Scale 3573: Kaptygic, Ian Ring Music Theory

Bracelet Diagram

The bracelet shows tones that are in this scale, starting from the top (12 o'clock), going clockwise in ascending semitones. The "i" icon marks imperfect tones that do not have a tone a fifth above. Dotted lines indicate axes of symmetry.

Tonnetz Diagram

Tonnetz diagrams are popular in Neo-Riemannian theory. Notes are arranged in a lattice where perfect 5th intervals are from left to right, major third are northeast, and major 6th intervals are northwest. Other directions are inverse of their opposite. This diagram helps to visualize common triads (they're triangles) and circle-of-fifth relationships (horizontal lines).

Common Names

Zeitler
Kaptygic

Analysis

Cardinality

Cardinality is the count of how many pitches are in the scale.

9 (enneatonic)

Pitch Class Set

The tones in this scale, expressed as numbers from 0 to 11

{0,2,4,5,6,7,8,10,11}

Forte Number

A code assigned by theorist Allen Forte, for this pitch class set and all of its transpositional (rotation) and inversional (reflection) transformations.

9-8

Rotational Symmetry

Some scales have rotational symmetry, sometimes known as "limited transposition". If there are any rotational symmetries, these are the intervals of periodicity.

none

Reflection Axes

If a scale has an axis of reflective symmetry, then it can transform into itself by inversion. It also implies that the scale has Ridge Tones. Notably an axis of reflection can occur directly on a tone or half way between two tones.

none

Palindromicity

A palindromic scale has the same pattern of intervals both ascending and descending.

no

Chirality

A chiral scale can not be transformed into its inverse by rotation. If a scale is chiral, then it has an enantiomorph.

yes
enantiomorph: 1527

Hemitonia

A hemitone is two tones separated by a semitone interval. Hemitonia describes how many such hemitones exist.

6 (multihemitonic)

Cohemitonia

A cohemitone is an instance of two adjacent hemitones. Cohemitonia describes how many such cohemitones exist.

4 (multicohemitonic)

Imperfections

An imperfection is a tone which does not have a perfect fifth above it in the scale. This value is the quantity of imperfections in this scale.

3

Modes

Modes are the rotational transformations of this scale. This number does not include the scale itself, so the number is usually one less than its cardinality; unless there are rotational symmetries then there are even fewer modes.

8

Prime Form

Describes if this scale is in prime form, using the Rahn/Ring formula.

no
prime: 1503

Deep Scale

A deep scale is one where the interval vector has 6 different digits.

no

Interval Formula

Defines the scale as the sequence of intervals between one tone and the next.

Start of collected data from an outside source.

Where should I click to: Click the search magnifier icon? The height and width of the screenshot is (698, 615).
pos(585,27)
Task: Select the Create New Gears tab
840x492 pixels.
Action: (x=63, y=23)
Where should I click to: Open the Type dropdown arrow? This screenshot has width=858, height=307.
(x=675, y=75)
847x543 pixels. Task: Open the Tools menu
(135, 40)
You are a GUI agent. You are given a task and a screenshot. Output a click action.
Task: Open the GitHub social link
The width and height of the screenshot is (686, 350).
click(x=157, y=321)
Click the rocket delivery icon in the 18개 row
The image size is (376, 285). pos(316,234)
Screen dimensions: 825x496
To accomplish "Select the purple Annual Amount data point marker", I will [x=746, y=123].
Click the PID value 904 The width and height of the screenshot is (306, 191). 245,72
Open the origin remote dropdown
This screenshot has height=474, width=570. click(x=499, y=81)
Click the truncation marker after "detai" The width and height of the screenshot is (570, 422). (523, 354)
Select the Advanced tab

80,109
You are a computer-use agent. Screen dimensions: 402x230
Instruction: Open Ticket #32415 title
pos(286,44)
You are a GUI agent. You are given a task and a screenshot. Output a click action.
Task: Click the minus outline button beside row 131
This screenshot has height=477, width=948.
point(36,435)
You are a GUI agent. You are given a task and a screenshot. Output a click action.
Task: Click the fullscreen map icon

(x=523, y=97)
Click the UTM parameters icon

[2, 2, 1, 1, 1, 1, 2, 1, 1]

Interval Vector

Describes the intervallic content of the scale, read from left to right as the number of occurences of each interval size from semitone, up to six semitones.

<6, 7, 6, 7, 6, 4>

Interval Spectrum

The same as the Interval Vector, but expressed in a syntax used by Howard Hanson.

p6m7n6s7d6t4

Distribution Spectra

Describes the specific interval sizes that exist for each generic interval size. Each generic <g> has a spectrum {n,...}. The Spectrum Width is the difference between the highest and lowest values in each spectrum.

<1> = {1,2}
<2> = {2,3,4}
<3> = {3,4,5}
<4> = {4,5,6}
<5> = {6,7,8}
<6> = {7,8,9}
<7> = {8,9,10}
<8> = {10,11}

Spectra Variation

Determined by the Distribution Spectra; this is the sum of all spectrum widths divided by the scale cardinality.

1.556

Maximally Even

A scale is maximally even if the tones are optimally spaced apart from each other.

no

Maximal Area Set

A scale is a maximal area set if a polygon described by vertices dodecimetrically placed around a circle produces the maximal interior area for scales of the same cardinality. All maximally even sets have maximal area, but not all maximal area sets are maximally even.

yes

Interior Area

Area of the polygon described by vertices placed for each tone of the scale dodecimetrically around a unit circle, ie a circle with radius of 1.

2.799

Polygon Perimeter

Perimeter of the polygon described by vertices placed for each tone of the scale dodecimetrically around a unit circle.

6.106

Myhill Property

A scale has Myhill Property if the Interval Spectra has exactly two specific intervals for every generic interval.

no

Balanced

A scale is balanced if the distribution of its tones would satisfy the "centrifuge problem", ie are placed such that it would balance on its centre point.

no

Ridge Tones

Ridge Tones are those that appear in all transpositions of a scale upon the members of that scale. Ridge Tones correspond directly with axes of reflective symmetry.

none

Propriety

Also known as Rothenberg Propriety, named after its inventor. Propriety describes whether every specific interval is uniquely mapped to a generic interval. A scale is either "Proper", "Strictly Proper", or "Improper".

Improper

Common Triads

These are the common triads (major, minor, augmented and diminished) that you can create from members of this scale.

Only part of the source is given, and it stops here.